+++ STUDY MATERIAL +++

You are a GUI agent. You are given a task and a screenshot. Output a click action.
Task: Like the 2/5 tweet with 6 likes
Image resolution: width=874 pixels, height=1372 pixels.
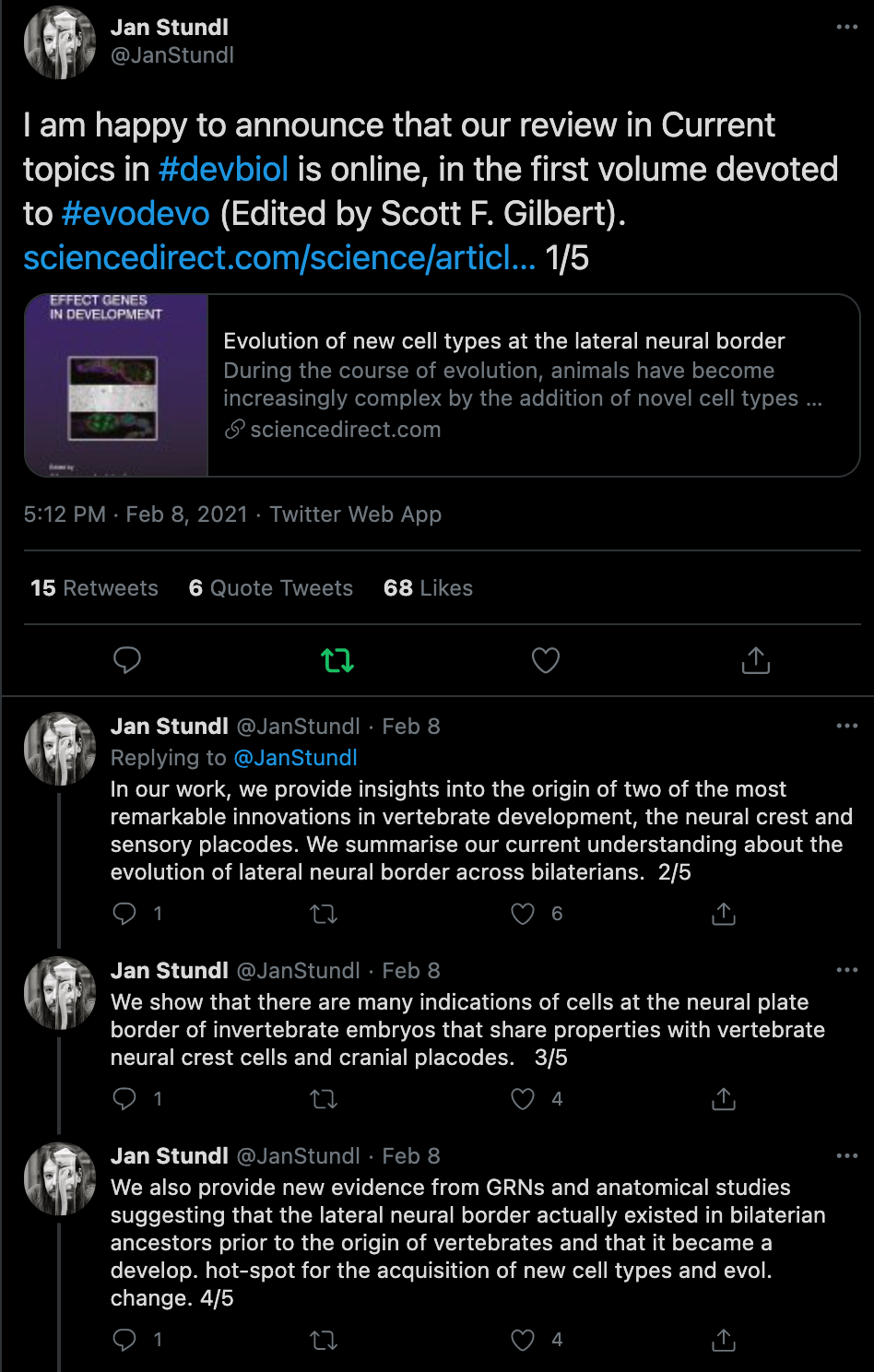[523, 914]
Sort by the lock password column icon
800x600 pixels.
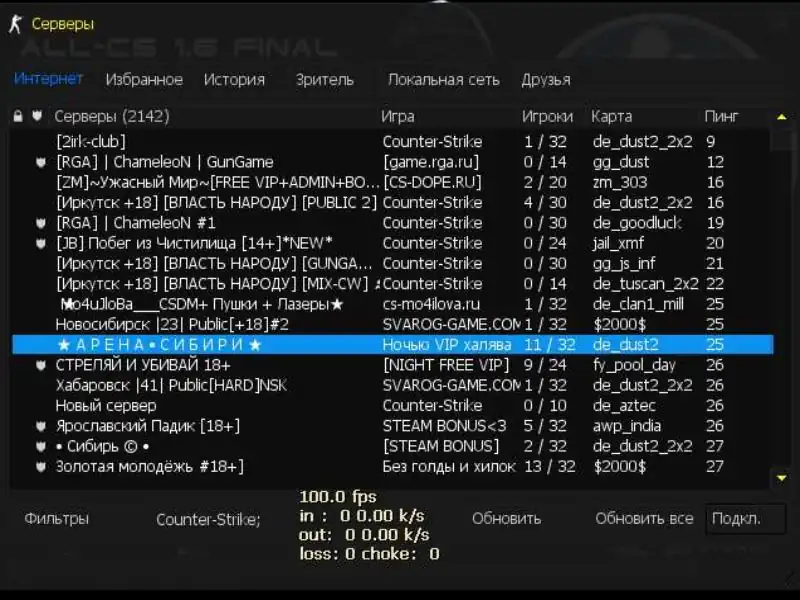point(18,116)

+++

TASK OBJECTIVE: Starting from the line that has "Task: Like the 2/5 tweet with 6 likes" and ending at the last line of the material above, every line should be output exactly; pictures are dropped and nothing else appears.

SOLUTION TO THIS PROBLEM:
Task: Like the 2/5 tweet with 6 likes
Image resolution: width=874 pixels, height=1372 pixels.
[523, 914]
Sort by the lock password column icon
800x600 pixels.
point(18,116)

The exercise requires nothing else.